### Material provided ###
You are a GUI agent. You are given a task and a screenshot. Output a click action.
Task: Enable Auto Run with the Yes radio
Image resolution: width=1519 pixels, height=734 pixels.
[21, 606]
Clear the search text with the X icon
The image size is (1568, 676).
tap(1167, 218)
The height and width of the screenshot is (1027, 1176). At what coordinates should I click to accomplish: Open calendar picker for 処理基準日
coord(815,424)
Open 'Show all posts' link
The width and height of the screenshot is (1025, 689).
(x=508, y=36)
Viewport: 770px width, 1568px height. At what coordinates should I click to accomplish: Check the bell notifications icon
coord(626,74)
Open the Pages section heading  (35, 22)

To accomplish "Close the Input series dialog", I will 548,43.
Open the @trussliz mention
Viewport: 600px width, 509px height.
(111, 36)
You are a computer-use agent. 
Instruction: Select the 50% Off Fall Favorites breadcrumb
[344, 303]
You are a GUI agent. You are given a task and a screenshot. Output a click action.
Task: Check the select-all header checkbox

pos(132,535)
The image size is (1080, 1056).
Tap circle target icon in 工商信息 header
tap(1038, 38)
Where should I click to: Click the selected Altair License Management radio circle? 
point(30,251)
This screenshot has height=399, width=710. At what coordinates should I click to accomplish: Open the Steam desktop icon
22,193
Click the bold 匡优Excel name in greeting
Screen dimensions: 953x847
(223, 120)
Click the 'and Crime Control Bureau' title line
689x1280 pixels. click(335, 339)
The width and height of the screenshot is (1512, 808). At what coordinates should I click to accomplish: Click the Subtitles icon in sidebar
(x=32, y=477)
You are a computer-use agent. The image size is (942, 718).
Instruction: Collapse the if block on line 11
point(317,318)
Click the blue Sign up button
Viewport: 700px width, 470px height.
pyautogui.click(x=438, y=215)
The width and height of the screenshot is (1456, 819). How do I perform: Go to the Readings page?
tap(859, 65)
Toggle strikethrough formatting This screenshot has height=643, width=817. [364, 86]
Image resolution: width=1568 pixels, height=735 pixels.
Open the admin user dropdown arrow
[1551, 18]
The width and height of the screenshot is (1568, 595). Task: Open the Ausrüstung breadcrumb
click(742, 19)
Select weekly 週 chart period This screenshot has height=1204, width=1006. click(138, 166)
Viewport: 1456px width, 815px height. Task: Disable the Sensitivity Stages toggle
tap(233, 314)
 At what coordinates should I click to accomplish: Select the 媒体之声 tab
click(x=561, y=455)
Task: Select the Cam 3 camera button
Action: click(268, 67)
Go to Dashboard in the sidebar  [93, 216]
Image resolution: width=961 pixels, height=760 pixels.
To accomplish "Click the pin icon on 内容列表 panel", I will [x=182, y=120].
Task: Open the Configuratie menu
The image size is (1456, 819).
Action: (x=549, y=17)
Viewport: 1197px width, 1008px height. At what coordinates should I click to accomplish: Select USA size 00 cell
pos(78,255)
###
● **Task details**
For each line in the data that holds the word "with", copy the line.

● **Finished task**
Task: Enable Auto Run with the Yes radio
Clear the search text with the X icon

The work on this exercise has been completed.